## Source
[Begin]

This, in a nutshell, is the true, naked situation engineered so slowly and surely by Edward VII, elaborated and systematically expanded through covert talks with Paris and St Petersburg, and at last brought to completion and put into action by George V . . . A remarkable achievement, that commands the admiration even of him who will be laid low by it! Even after his death, Edward VII is still stronger than I, who am alive!

Wilhelm’s vision of Edward VII posthumously launching a world war to humiliate and destroy his nephew was obviously somewhat wide of the mark. But his outburst is a reminder of the dynastic connections and family passions that were such a distinctive feature of European high politics during the last decades before the First World War.

By the turn of the 20th century, the genealogical web of Europe’s reigning families had thickened almost to the point of fusion. Wilhelm II and George V were both grandsons of Queen Victoria. Tsar Nicholas II’s wife, Alexandra of Hesse-Darmstadt, was Victoria’s granddaughter. The mothers of George V and Nicholas II were sisters from the house of Denmark. Wilhelm and Nicholas II were both great-great-grandsons of Tsar Paul I. The kaiser’s great-great-aunt, Charlotte of Prussia, was the tsar’s grandmother. Viewed from this perspective, the outbreak of war in 1914 looks rather like the culmination of a family feud.

As its subtitle suggests, Miranda Carter’s intelligent, entertaining and informative book folds dynastic and political narratives into a panoramic account of Europe’s road to war. The first and most successfully handled of her themes is the saga of the three cousins, Willy, Nicky and George. They were linked not just by blood, but also by their shared upbringing in a world of extreme artifice, deference and privilege. From their earliest years, all three cousins had to accustom themselves to the tedious routines of court protocol. At Easter, for example, the Russian imperial children were required to stand motionless during a three-hour church service before taking part in the ceremonial egg-giving, a protracted ritual in which the tsar greeted his 5000 imperial guards and personally presented each with a porcelain egg. In all three empires, a childhood at court unfolded in almost total isolation from the wider world. There were animal menageries at Sandringham and Gatchina and echoing nurseries full of huge toys, but little in the way of children from the same age group to play with. The most important relationships were formed with ‘servants, pets and relations, in that order’.

[End]

## Supplied data
[Begin]

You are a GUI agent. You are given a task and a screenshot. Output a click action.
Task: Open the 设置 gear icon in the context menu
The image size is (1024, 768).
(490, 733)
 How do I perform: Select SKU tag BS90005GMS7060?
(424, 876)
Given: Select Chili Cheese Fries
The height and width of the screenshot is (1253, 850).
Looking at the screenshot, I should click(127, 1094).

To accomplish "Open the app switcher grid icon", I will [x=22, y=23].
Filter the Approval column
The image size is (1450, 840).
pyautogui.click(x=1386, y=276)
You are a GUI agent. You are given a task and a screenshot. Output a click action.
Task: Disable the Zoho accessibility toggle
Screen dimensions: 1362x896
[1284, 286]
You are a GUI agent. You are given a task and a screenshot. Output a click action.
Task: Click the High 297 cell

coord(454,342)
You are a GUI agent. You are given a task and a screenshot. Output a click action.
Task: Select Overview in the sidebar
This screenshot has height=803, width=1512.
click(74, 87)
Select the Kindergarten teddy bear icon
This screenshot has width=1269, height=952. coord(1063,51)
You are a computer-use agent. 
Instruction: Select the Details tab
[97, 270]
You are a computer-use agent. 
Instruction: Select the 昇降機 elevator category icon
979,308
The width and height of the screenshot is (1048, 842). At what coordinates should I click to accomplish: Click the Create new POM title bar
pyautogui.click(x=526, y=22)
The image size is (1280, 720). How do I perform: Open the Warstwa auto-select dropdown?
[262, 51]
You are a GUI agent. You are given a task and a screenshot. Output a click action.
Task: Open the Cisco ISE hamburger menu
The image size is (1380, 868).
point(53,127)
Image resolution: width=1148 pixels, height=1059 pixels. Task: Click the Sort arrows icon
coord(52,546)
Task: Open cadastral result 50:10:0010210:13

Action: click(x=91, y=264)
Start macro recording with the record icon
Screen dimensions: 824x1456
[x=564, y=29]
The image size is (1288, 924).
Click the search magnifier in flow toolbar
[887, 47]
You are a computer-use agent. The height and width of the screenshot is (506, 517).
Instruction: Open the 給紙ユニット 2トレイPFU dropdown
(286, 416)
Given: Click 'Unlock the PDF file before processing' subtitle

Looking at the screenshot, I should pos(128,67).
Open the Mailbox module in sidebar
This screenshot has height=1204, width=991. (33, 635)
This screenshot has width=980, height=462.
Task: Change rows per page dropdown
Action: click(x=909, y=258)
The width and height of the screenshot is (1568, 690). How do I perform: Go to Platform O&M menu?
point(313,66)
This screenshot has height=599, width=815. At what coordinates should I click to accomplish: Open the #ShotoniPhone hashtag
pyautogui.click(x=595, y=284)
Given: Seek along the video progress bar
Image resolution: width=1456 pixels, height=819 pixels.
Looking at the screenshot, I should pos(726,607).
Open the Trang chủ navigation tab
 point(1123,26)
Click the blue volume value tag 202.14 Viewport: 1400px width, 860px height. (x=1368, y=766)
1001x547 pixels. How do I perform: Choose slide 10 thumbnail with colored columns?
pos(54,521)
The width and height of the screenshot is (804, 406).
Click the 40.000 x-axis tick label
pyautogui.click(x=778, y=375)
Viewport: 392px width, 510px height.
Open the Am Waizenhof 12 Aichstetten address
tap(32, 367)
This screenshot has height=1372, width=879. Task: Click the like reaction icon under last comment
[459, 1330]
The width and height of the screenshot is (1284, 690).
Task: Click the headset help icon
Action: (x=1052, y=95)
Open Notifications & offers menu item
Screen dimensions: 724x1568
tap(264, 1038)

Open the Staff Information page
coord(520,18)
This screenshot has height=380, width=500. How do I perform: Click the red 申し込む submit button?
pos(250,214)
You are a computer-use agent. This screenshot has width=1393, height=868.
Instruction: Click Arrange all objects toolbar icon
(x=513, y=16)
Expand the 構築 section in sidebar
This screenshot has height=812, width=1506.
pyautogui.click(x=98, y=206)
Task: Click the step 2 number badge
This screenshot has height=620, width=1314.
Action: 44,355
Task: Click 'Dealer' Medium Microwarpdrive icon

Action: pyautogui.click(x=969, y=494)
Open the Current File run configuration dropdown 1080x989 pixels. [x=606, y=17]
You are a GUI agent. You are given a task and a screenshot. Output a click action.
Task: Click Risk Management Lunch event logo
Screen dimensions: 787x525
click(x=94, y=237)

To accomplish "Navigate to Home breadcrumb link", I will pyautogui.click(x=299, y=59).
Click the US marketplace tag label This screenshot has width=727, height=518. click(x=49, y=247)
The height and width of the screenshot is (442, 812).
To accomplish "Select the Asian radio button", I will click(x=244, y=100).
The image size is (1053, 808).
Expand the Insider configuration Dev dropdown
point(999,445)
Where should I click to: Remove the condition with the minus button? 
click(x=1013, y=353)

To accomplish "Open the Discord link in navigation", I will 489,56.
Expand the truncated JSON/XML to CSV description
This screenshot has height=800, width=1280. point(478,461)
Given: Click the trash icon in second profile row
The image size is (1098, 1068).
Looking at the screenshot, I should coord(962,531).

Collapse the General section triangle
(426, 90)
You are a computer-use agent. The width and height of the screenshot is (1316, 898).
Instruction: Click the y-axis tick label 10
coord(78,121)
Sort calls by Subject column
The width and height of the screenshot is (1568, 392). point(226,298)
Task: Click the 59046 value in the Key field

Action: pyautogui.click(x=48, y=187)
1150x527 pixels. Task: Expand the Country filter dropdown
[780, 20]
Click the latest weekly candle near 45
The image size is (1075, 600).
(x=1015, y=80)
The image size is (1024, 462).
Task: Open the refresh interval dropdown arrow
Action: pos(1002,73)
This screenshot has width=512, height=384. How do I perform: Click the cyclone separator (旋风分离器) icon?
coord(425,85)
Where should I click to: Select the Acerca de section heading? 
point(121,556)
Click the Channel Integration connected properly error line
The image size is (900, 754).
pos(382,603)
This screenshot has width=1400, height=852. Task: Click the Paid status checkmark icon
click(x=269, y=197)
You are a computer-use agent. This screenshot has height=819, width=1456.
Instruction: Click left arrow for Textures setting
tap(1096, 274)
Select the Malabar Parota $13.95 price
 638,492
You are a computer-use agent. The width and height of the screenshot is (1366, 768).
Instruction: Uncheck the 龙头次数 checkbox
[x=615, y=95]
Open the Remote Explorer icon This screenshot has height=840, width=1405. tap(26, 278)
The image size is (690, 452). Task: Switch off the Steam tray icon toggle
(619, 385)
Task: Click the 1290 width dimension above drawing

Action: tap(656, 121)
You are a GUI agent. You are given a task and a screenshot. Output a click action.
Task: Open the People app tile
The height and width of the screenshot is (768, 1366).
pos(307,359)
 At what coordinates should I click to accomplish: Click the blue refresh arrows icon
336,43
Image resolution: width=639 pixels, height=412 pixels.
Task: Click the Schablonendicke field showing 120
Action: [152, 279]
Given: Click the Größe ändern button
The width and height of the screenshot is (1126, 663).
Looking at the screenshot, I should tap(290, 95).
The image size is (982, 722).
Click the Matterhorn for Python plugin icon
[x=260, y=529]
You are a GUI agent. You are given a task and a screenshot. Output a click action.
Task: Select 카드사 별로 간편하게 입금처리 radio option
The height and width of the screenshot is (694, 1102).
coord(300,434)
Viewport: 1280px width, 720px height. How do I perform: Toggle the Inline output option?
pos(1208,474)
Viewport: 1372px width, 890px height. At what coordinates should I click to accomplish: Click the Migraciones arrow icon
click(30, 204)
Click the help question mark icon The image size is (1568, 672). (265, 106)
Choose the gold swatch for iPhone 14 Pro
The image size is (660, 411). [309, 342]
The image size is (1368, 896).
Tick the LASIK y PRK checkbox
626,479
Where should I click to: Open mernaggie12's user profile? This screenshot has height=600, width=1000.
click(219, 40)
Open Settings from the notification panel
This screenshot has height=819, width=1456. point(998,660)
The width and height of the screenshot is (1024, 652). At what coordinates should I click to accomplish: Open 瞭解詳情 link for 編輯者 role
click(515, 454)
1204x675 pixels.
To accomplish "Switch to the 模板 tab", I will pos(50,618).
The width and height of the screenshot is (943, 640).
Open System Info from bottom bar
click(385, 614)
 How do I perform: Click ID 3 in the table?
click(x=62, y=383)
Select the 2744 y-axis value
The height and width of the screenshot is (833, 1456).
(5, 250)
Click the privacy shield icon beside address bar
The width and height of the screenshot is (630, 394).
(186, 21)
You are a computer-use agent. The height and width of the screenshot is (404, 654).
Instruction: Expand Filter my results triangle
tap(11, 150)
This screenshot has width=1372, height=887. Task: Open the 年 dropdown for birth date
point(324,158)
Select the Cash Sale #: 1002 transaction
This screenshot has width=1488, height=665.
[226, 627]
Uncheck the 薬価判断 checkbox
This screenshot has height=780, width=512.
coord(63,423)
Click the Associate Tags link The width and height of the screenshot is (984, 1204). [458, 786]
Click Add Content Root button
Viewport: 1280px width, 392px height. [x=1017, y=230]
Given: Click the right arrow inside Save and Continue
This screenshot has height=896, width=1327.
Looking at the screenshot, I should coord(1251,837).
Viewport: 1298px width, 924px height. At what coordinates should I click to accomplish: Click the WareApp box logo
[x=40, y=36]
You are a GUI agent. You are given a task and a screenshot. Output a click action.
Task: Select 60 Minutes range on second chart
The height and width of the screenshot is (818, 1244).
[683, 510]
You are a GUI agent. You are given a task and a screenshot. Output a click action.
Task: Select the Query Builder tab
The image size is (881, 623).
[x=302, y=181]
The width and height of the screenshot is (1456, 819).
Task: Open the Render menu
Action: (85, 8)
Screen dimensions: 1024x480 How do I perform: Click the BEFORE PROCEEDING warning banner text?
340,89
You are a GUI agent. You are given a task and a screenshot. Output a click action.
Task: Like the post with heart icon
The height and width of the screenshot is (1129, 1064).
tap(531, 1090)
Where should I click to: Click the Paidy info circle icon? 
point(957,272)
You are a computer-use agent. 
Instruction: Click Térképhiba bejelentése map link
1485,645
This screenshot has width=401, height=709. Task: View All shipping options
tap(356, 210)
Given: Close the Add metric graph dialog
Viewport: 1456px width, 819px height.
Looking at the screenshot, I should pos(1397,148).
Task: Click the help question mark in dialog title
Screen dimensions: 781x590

[End]

## Problems to solve
A. Answer these questions from the passage on the royal cousins, one line each:
(i) Whose granddaughter was Alexandra of Hesse-Darmstadt?
(ii) How many imperial guards did the tsar greet in the Easter egg-giving?
(iii) Who, in Wilhelm's outburst, brought the situation to completion and put it into action?
B. Copy out the passage on the royal cousins between "By the turn" and "a family feud.", inclusive, swapping "Charlotte of Prussia" for "Charlotte of Mecklenburg".

## Set of answers
A.
(i) Queen Victoria's
(ii) 5000
(iii) George V

B.
By the turn of the 20th century, the genealogical web of Europe’s reigning families had thickened almost to the point of fusion. Wilhelm II and George V were both grandsons of Queen Victoria. Tsar Nicholas II’s wife, Alexandra of Hesse-Darmstadt, was Victoria’s granddaughter. The mothers of George V and Nicholas II were sisters from the house of Denmark. Wilhelm and Nicholas II were both great-great-grandsons of Tsar Paul I. The kaiser’s great-great-aunt, Charlotte of Mecklenburg, was the tsar’s grandmother. Viewed from this perspective, the outbreak of war in 1914 looks rather like the culmination of a family feud.